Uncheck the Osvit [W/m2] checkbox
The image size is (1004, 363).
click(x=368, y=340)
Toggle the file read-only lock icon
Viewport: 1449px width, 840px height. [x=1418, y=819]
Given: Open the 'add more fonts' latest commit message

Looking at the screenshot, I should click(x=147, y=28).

════════════════

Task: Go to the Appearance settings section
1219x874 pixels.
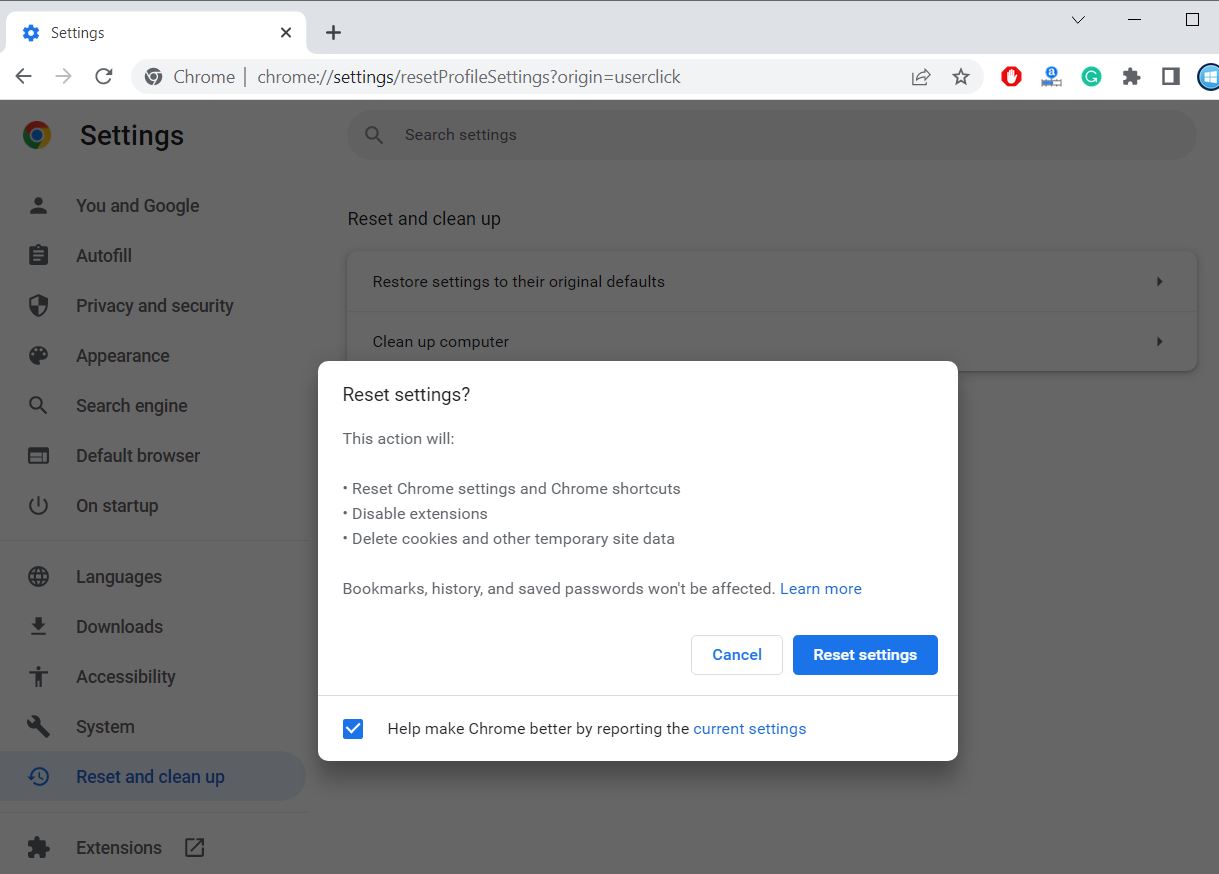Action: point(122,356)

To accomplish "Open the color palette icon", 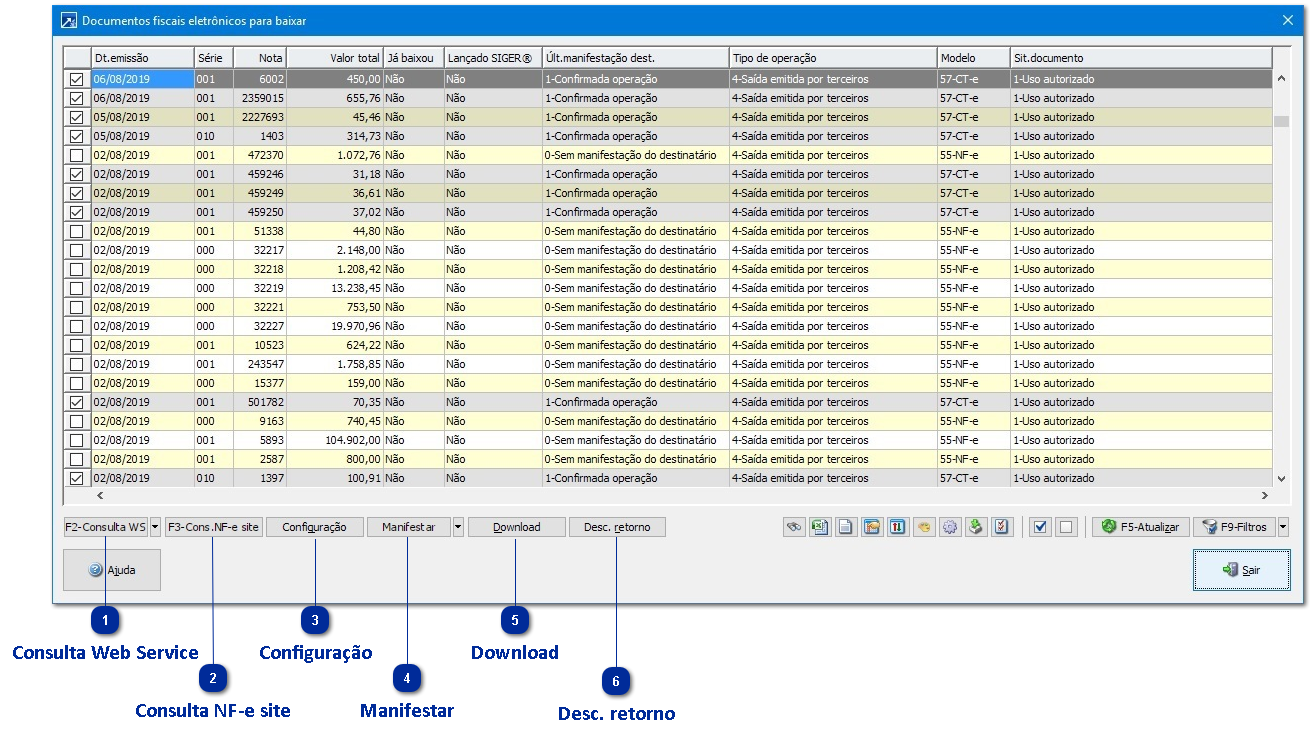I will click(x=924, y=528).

════════════════

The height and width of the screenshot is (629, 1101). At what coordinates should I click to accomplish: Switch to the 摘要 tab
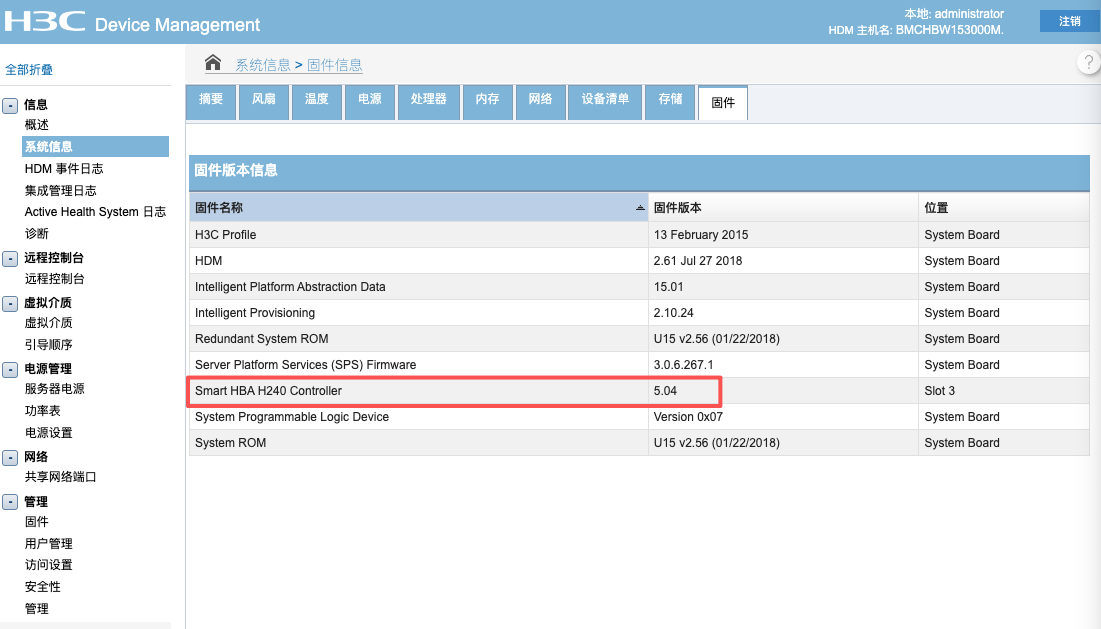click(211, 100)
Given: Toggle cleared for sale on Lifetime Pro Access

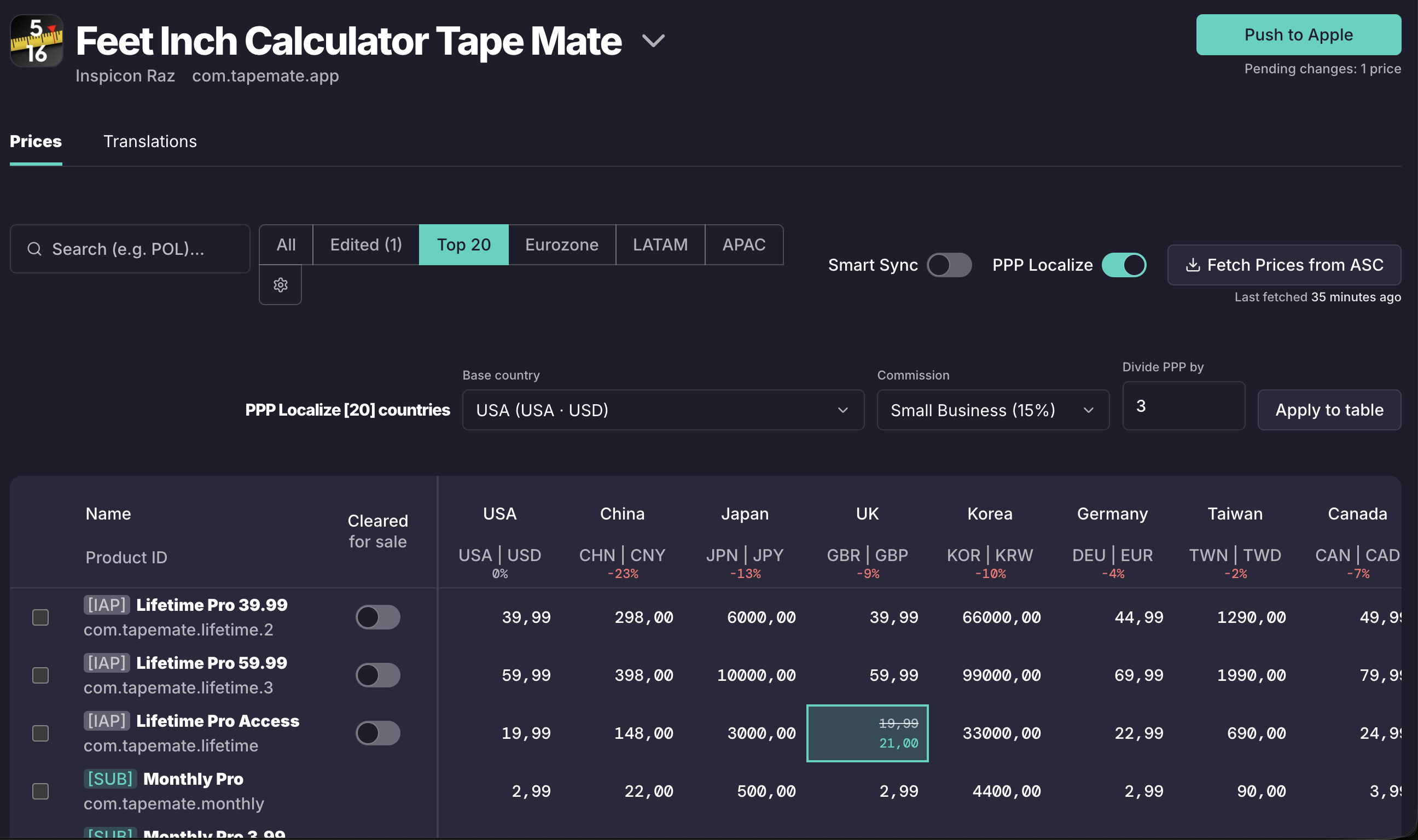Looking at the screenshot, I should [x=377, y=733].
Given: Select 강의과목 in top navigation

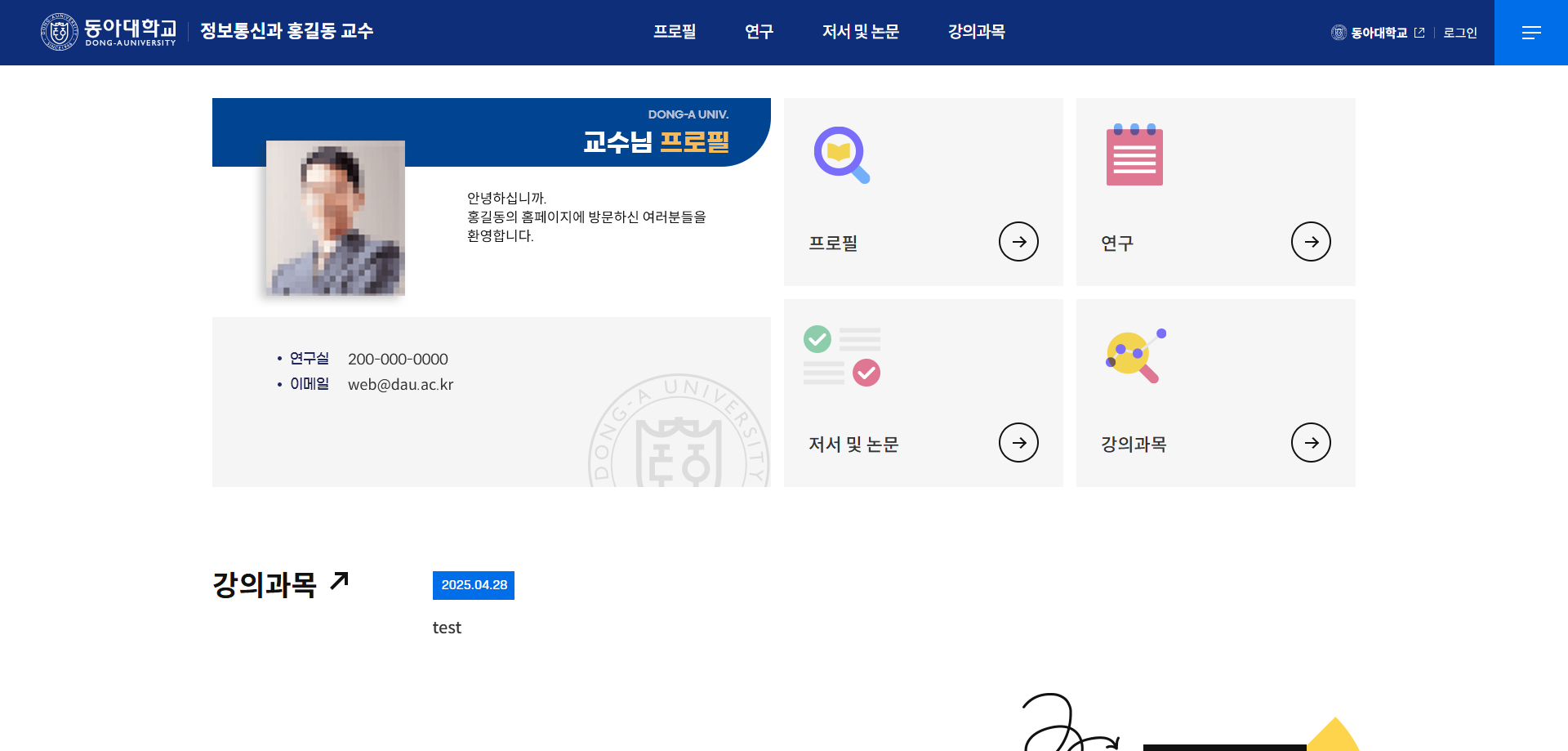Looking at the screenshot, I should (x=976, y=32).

════════════════

» **What to produce**
Format the rows from the line with "Uncheck the Osvit [W/m2] checkbox" up to and including the line with "Looking at the screenshot, I should click(x=147, y=28)." as a Markdown table with the columns Position and Text, omitting blank lines.

» **Expected answer**
| Position | Text |
|---|---|
| 1 | Uncheck the Osvit [W/m2] checkbox |
| 2 | The image size is (1004, 363). |
| 3 | click(x=368, y=340) |
| 4 | Toggle the file read-only lock icon |
| 5 | Viewport: 1449px width, 840px height. [x=1418, y=819] |
| 6 | Given: Open the 'add more fonts' latest commit message |
| 7 | Looking at the screenshot, I should click(x=147, y=28). |